╭─ BRANO DI LETTURA
Il segretario generale della Lega araba Ahmed Aboul Gheit ha condannato l'impatto delle azioni israeliane sul futuro della regione, affermando che “L'occupazione sta distruggendo il futuro della pace nella regione". Aboul Gheit ha chiesto "un cessate il fuoco immediato in Libano [...] e le parole non sono più sufficienti per le sofferenze sopportate dal popolo palestinese".
In apertura, il principe ereditario saudita Mohammed bin Salman ha dichiarato che il suo Paese è al fianco del popolo palestinese e libanese, condannando categoricamente il “genocidio collettivo” che Israele sta commettendo contro i palestinesi. Il leader saudita ha esortato i leader mondiali ad assumersi le proprie responsabilità per “preservare la pace e la sicurezza internazionale, fermando immediatamente le azioni israeliane contro i nostri fratelli in Palestina e Libano”. Ha inoltre intimato a Israele di rispettare la sovranità dell’Iran e astenersi da attacchi contro i suoi territori.
Il vicepresidente iraniano Mohammad Reza Aref ha sottolineato che la "falsa esistenza dell'entità sionista fa credere ai suoi leader che la loro sopravvivenza dipenda dal commettere crimini e uccisioni nei territori palestinesi occupati".“Il mondo – ha aggiunto - si aspetta che la futura amministrazione Trump metta fine alle guerre nella Striscia di Gaza e in Libano” ma “Abbiamo assistito all'uccisione di decine di migliaia di donne e bambini con il sostegno degli Stati Uniti", osservando che "a causa del sostegno illimitato dell'amministrazione statunitense all'entità occupante, la comunità internazionale non è in grado di fermare il genocidio e l'uccisione di persone innocenti", sottolineando la necessità di misure per prevenire ulteriori aggressioni israeliane e definendo l’uccisione dei leader di Hamas e di Hezbollah come “terrorismo di stato israeliano”.
Il primo ministro libanese Najib Mikati ha ribadito l'impegno del Libano nei confronti della risoluzione 1701 delle Nazioni Unite, che mira a mantenere la pace lungo il confine tra Libano e Israele. "Siamo impegnati nella risoluzione 1701 in tutti i suoi termini", ha affermato, sollecitando il sostegno alle istituzioni libanesi e la continuazione degli aiuti di emergenza. Mikati ha messo in guardia dalla "crisi esistenziale senza precedenti del Libano dovuta alla continua aggressione israeliana", sottolineando che "gli impatti economici dell'escalation israeliana si aggiungono alla portata di questa tragedia".
╰─
╭─ RECORD FORNITI
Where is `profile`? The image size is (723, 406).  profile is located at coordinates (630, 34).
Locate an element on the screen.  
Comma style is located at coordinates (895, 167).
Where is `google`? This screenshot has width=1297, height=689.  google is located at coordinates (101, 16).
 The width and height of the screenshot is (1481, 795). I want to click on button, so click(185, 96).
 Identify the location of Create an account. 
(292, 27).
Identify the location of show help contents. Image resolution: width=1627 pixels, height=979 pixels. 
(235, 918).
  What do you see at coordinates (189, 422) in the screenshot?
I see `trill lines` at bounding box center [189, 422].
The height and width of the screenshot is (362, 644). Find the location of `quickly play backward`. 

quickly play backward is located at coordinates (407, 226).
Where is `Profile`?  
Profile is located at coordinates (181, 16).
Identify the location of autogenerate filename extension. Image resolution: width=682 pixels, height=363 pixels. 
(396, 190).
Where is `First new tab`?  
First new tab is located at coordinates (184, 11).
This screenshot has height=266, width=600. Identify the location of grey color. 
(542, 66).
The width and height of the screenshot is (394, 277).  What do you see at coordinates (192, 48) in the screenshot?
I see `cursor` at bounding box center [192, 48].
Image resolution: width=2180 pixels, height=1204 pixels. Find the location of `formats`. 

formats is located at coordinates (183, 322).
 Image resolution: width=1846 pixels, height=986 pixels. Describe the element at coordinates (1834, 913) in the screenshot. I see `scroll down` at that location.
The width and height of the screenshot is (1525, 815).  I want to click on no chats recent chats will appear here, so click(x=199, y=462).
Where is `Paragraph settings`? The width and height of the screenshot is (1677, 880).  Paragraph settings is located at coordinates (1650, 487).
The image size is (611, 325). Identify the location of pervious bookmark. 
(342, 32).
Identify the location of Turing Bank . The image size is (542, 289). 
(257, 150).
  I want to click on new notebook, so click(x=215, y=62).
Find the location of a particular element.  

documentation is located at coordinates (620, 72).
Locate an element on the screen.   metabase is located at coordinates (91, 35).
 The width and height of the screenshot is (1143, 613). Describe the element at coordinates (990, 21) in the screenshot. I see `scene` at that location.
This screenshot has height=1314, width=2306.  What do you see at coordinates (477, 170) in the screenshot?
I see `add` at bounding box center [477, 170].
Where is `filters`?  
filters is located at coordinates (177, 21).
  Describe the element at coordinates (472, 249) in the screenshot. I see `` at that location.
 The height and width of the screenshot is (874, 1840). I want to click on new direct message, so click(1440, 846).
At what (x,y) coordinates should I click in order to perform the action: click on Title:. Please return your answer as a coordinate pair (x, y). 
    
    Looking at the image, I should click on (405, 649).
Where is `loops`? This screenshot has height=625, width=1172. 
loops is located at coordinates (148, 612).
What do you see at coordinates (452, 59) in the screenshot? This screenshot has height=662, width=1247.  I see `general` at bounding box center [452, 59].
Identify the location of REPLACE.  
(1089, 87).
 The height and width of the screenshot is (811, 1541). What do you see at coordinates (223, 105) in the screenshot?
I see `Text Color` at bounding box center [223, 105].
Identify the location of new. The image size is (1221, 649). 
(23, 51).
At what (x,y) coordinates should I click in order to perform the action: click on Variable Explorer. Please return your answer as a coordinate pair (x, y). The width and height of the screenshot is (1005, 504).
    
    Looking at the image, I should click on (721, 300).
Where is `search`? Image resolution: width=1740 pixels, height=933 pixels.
╰─
CONSEGNA 1:
Secondo il brano, per quale motivo Mohammad Reza Aref sostiene che la comunità internazionale non riesce a fermare il genocidio? Spiegalo in una o due frasi.
CONSEGNA 2:
Nel brano, a quale risoluzione delle Nazioni Unite Najib Mikati ribadisce l'impegno del Libano?
CONSEGNA 3:
Trascrivi per favore il tratto del brano che va da "In apertura, il" fino a "i suoi territori.", compresi.

RISPOSTA 1:
Secondo Aref, la comunità internazionale non è in grado di fermare il genocidio e l'uccisione di persone innocenti a causa del sostegno illimitato che l'amministrazione statunitense dà all'entità occupante.

RISPOSTA 2:
Alla risoluzione 1701 delle Nazioni Unite.

RISPOSTA 3:
In apertura, il principe ereditario saudita Mohammed bin Salman ha dichiarato che il suo Paese è al fianco del popolo palestinese e libanese, condannando categoricamente il “genocidio collettivo” che Israele sta commettendo contro i palestinesi. Il leader saudita ha esortato i leader mondiali ad assumersi le proprie responsabilità per “preservare la pace e la sicurezza internazionale, fermando immediatamente le azioni israeliane contro i nostri fratelli in Palestina e Libano”. Ha inoltre intimato a Israele di rispettare la sovranità dell’Iran e astenersi da attacchi contro i suoi territori.